Your Loss Ratio Is 98% But It’s Not

We recently reviewed a renewal offer by Blue Cross on a fully insured account. The loss ratio shown was 98%. The renewal action required a 16% rate increase. That just doesn’t add up.

A 98% loss ratio produces a much larger increase. Could it be the loss ratio, after taking out hidden fees on the claim side of the ledger, more like 70%? If that is the case the renewal should be a pass.

The following article by Mark Flores exposes common practices within the industry that have been going on for years. This blog, since it’s inception, has outlined lawsuits exposing the practice of hiding fees on the claim side of the ledger. Some examples are Weslaco ISD vs Aetna, Oakland County vs Blue Cross, Anheiser Busch vs Cigna and many more.

Published on Linkedin by Mark Flores, Vice President and Co-Founder at AVYM Corporation

“It seems apparent that TPAs can and do hide “undisclosed” Administrative Compensation fees within Medical Claims payments.”

These undisclosed fees, which can account for 30%‐60% of a plan sponsor’s health claims expenditures, may be transitioned into the TPA variance account through “retention reallocations” and “cross plan overpayment offsets“, among other techniques.

Full Article Here:

Former Lawmaker Blasts Tennessee’s Effort to Find Million$ Erroneously Paid Out in Health Claims

Published on September 27, 2022

Both Public & Private Self-Insured Health Plan Administrators Should Seek Return of Billions in Plan Assets.

Why Aren’t other States Asking the Same Questions?

According to a recent article and news report, the State of TN spends $600 Million Per Year on medical claims payments for its members. Yet, one former lawmaker is asking why the State isn’t doing more to recover alleged overpayments.

According to a report done by the consulting group hired by the state, Healthcare Horizons, the vendor audit of TN State Health Plan claims from 2020 found just $268,770 in overpayments to TPA BlueCross BlueShield TN, or less than 1/10th of one percent error rate.

Yet, according to the Healthcare Horizons website, TPAs “can unintentionally make errors that may range, on average, from 1 to 3 percent of total claims.”

For the TN State Plan spend of $600 Million, that equates to $6M -$18M Per Year, of possible overspending.

That is a huge difference.

And while TN State Health Plan may eventually get to the bottom of these alleged overpayments, this raises a very important issue:

Why aren’t other states asking the same questions?

In NJ, for example, the state health plan spends upwards of $6 BILLION for their roughly 600,000 members. Yet when one legislator started asking questions, he was never given any clear answers.

The CA state health system, CalPERS is the largest public employer purchaser of health benefits in the state and the second largest employer purchaser in the nation after the federal government. In 2020, CalPERS spent $9.74 billion to purchase health benefits for 1.5 million members.

Yet, one of the CalPERS claims administrators, Anthemis being sued by the US Justice Department for allegedly overcharging Medicare by millions of dollars.

Based on these developments, should the state of CA be proactive in monitoring taxpayer dollars?

In Michigan, BCBS Michigan has been sued by many of their own employer plan clients for allegedly skimming additional fees from the organizations, according to court documents.

According to court records in one such case:

“It is undisputed, that, like in the multitude of other similar cases that have been brought against BCBSM, the company included hidden administrative fees in its charges to the Tribe. BCBSM agrees that, between 2004 and 2012, the tribe paid approximately $13 million in hidden administrative fees”

This leads to the obvious question, what are states doing to find tax dollars that may have been erroneously paid to their claims administrators?

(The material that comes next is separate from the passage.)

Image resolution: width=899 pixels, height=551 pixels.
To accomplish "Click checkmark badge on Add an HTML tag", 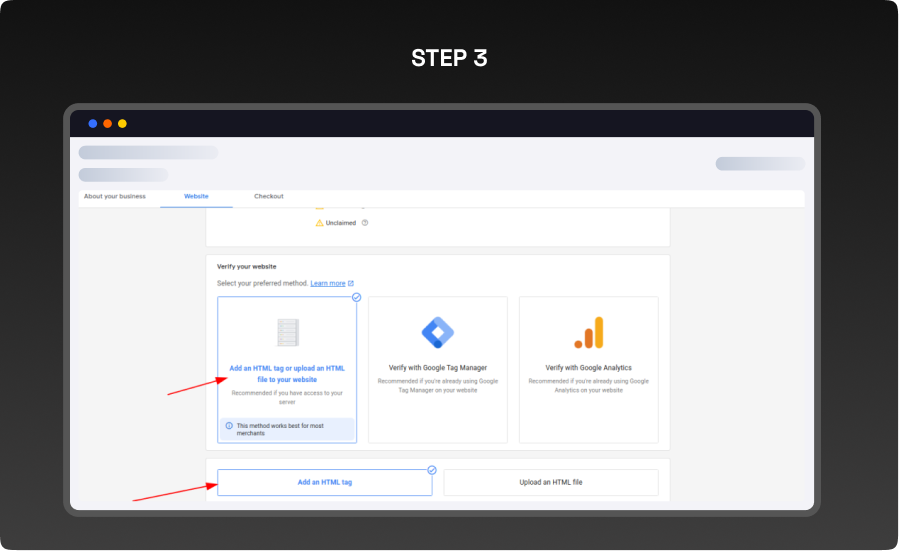I will point(432,469).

Based on these situations and other recent court cases, it seems apparent that TPAs can and do hide “undisclosed” Administrative Compensation fees within Medical Claims payments.

These undisclosed fees, which can account for 30%‐60% of a plan sponsor’s health claims expenditures, may be transitioned into the TPA variance account through “retention reallocations” and “cross plan overpayment offsets“, among other techniques.

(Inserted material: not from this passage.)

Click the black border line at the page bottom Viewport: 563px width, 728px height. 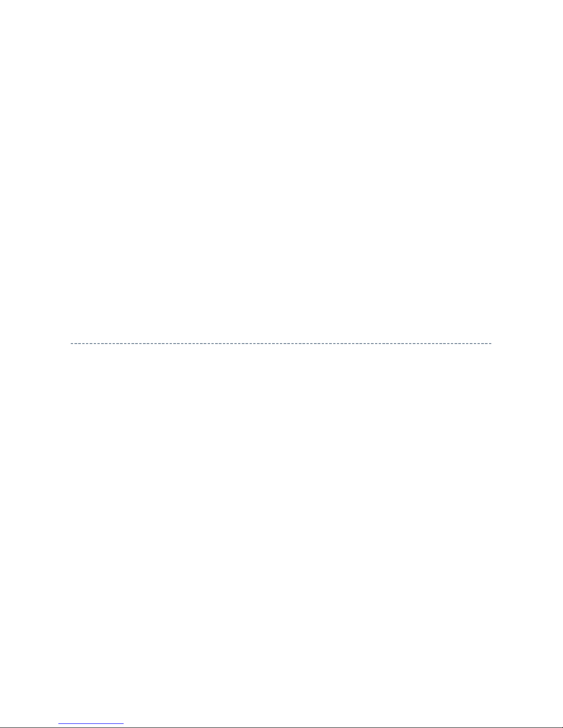(281, 727)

Both Public and Private self-insured health plan administrators charged with properly monitoring and safeguarding taxpayer dollars and plan assets should do so, independent of their TPA’s own reporting.

Using industry estimates and national claims processing standards, we believe these same self-insured health plan administrators, should seek the return of Billions in taxpayer dollars and Private Employer Plan Assets.

Reining in healthcare costs continues to be a challenge for both public and private employer self-funded plans. In order to achieve greater transparency, improved cost, and quality outcomes, all health plans must engage in rigorous monitoring of TPA practices, and adopt straightforward disclosure and transparency measures for health insurance claims.